The US is experiencing trillions of Brood X cicadas surfacing from their 17 years underground

The Food and Drug Association has warned those with a shellfish allergy to refrain from eating cicadas.

Trillions of Brood X cicadas are currently surfacing from their 17 years underground. They are all sorts of types of cicadas, but this particular one is believed to the rarest.

Due to the vast amount, some have taken the opportunity to share recipes enjoying the rare insect. However, the FDA have now put out the unusual warning.

In the tweet on their official page, they wrote, “Yep! We have to say it! Don’t eat cicadas if you’re allergic to seafood as these insects share a family relation to shrimp and lobsters.”

David Stukus, from the Asthma and Allergy Foundation of America said there was no proven connection, but the advice was given to be cautionary.

“There’s no good clinical research evaluating the risk of ingesting cicadas for people with shellfish allergies,” he told The Washington Post, “so we are extrapolating.”

He went to to explain that shellfish allergy sufferers are triggered by a protein called ‘tropomyosin’, which is present in both shellfish and certain insects, including dust mites, another common allergen.

The Washington Post also cited a U.N Food & Agriculture report that stated; “Individuals already allergic to crustaceans are particularly vulnerable to developing allergic reactions to edible insects, due to allergen cross-reactivity,”

According to the Food Allergy Research Association, roughly two per cent of the U.S population have an allergy to shellfish. The American College of Allergy, Asthma and Immunology list common reactions as vomiting, shortness of breath, tightness in throat, hives and blue skin coloring and among other conditions.

Cicadas arrived in May and are currently out in areas such as New York, Washington, DC. Virginia, among other east coast locations in the U.S.

(Records excerpted from a collection)
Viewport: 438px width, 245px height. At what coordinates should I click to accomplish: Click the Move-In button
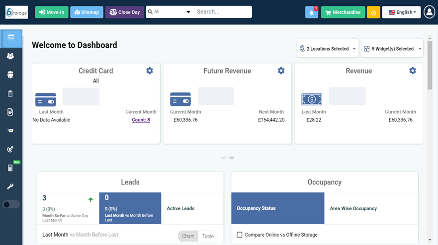pyautogui.click(x=52, y=12)
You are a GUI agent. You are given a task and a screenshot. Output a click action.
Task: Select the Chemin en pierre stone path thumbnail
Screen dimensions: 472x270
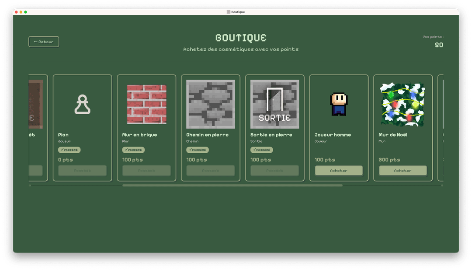click(210, 104)
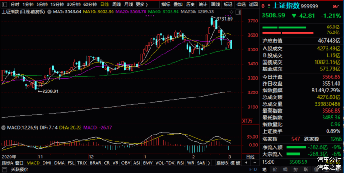Open the MACD indicator settings circle dropdown
This screenshot has height=173, width=344.
pos(4,127)
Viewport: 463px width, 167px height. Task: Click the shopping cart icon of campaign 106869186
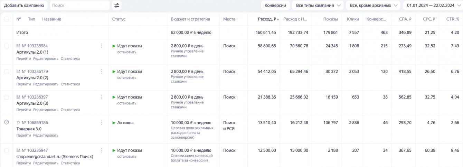pyautogui.click(x=18, y=123)
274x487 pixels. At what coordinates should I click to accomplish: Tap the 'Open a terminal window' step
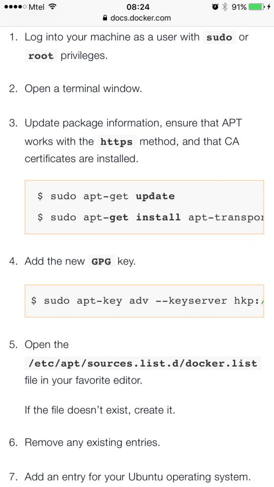coord(83,89)
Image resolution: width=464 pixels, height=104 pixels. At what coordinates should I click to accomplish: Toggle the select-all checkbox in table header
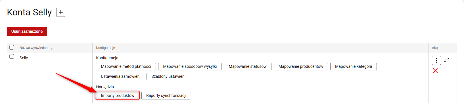pyautogui.click(x=12, y=47)
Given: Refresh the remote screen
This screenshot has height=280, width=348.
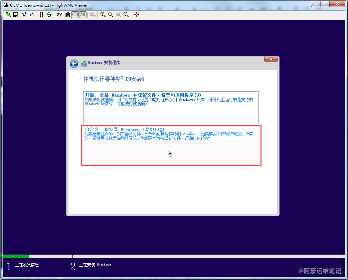Looking at the screenshot, I should point(49,15).
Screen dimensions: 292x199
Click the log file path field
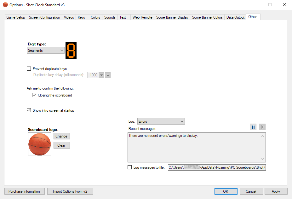tap(216, 167)
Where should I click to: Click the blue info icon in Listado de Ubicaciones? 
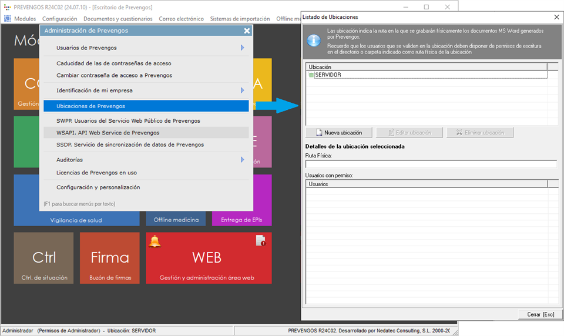coord(314,40)
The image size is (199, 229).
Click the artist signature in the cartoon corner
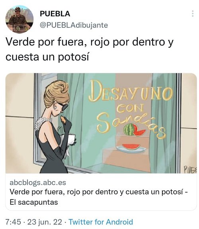point(190,169)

#### [Tasks]
**1)** According to the cicada article, why did the FDA tell people with a seafood allergy not to eat cicadas?
**2)** Translate this sentence from the cicada article into Spanish: "Trillions of Brood X cicadas are currently surfacing from their 17 years underground."

#### [Solutions to the problems]
**1)** The FDA said cicadas share a family relation to shrimp and lobsters. The article adds that shellfish allergy sufferers react to a protein called tropomyosin, which is found in both shellfish and certain insects.

**2)** Billones de cigarras de la Brood X están saliendo actualmente a la superficie después de sus 17 años bajo tierra.